The piece (which I believe was dredged up from the archives) describes Pawlenty as a guy who mows his own lawn (gasp!) and even buys groceries, a guy who praises Eagan as a place where “we have a normal life.”

This is vintage Pawlenty: Son of a truck driver from South St. Paul who remembers his working-class roots. A regular guy who likes to play hockey and run marathons and watch the Vikes. Just the kind of guy you’d like to have as a next-door neighbor.

Here’s what Pawlenty doesn’t want regular voters to know: He was a highly paid criminal prosecutor before going into politics whose wife makes six figures as a district court judge.

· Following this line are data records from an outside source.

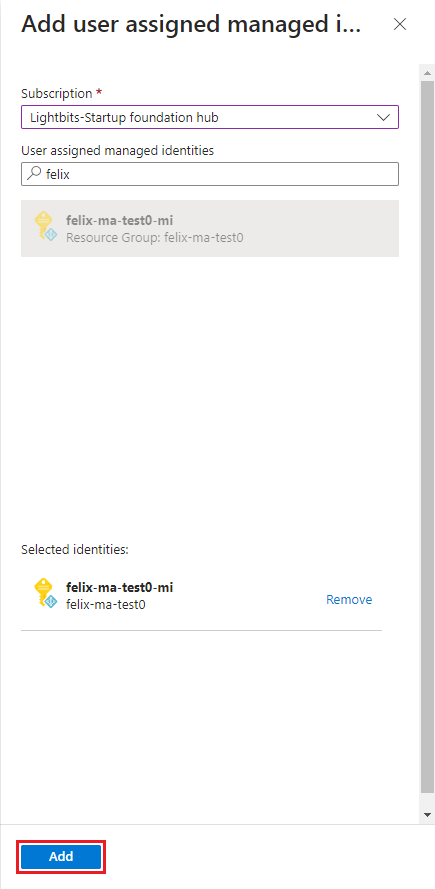Click the key icon in the search result

pyautogui.click(x=45, y=226)
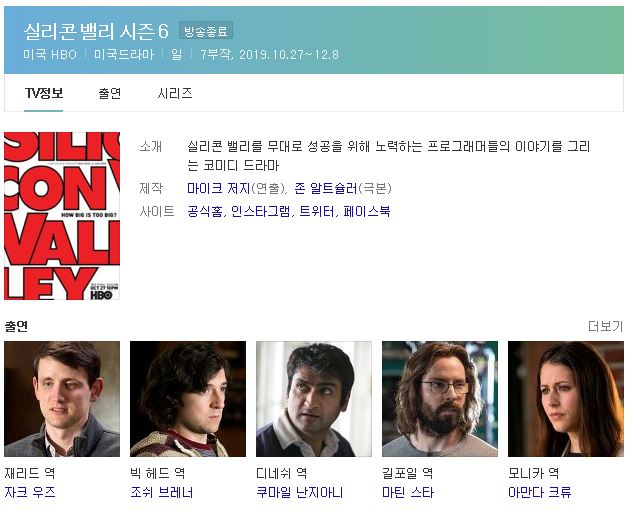Visit the 공식홈 official site link
Screen dimensions: 630x512
pyautogui.click(x=205, y=211)
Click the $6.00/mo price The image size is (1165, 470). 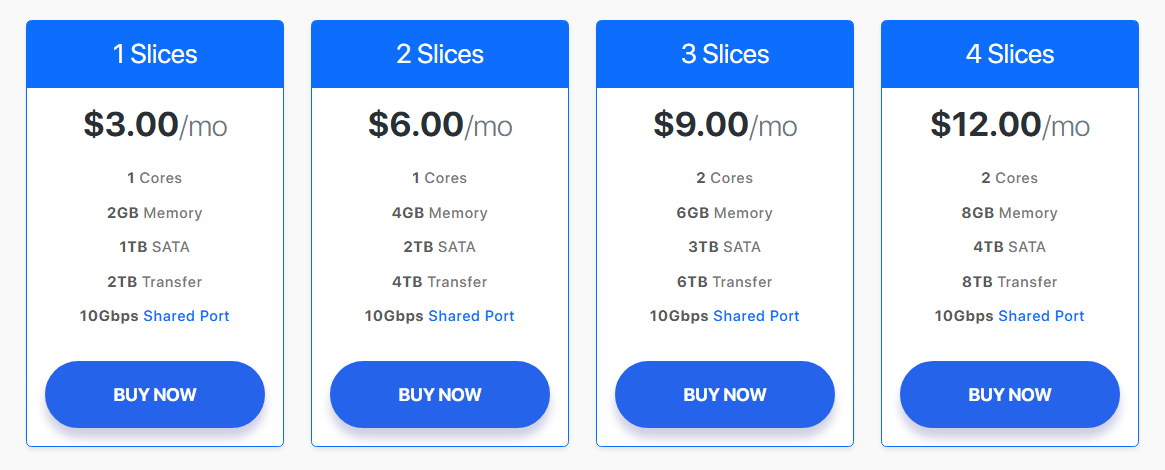(x=440, y=125)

The two of them pull down more than $200,000 a year in their jobs. In other words, Tim and Mary are high-achieving yuppies who have more in common with Kenwood or Lake Minnetonka lawyers than with anybody they might run into at Rainbow.

But, for some reason, the media love to portray politicians as regular guys. It’s not just Pawlenty or Jesse before him. Remember the way the press used to write about Rudy Perpich driving around the state and stopping to help folks change their tires? It was always Rudy the Iron Ranger.

Perpich may have been a Hibbing dentist before he got into politics, but he was no hick from the Range. He was a cosmopolitan, a guy who was quite comfortable in the company of highbrow thinkers and European political and business leaders.

So we shouldn’t blame Pawlenty for spinning the media on his real identity, I guess. We should demand that the media dig a little deeper (as Tim Penny did today in the “Strib”:http://www.startribune.com/562/story/636547.html to look at the performance behind the personality.

As Penny pointed out, Pawlenty has done little to fulfill his campaign promises of four years ago, raising taxes and fees, gutting the state’s health insurance program, and cutting education funding. All these decisions illustrate where Pawlenty’s allegiance lies—and it’s not with the “regular folks” with whom he likes to identify himself.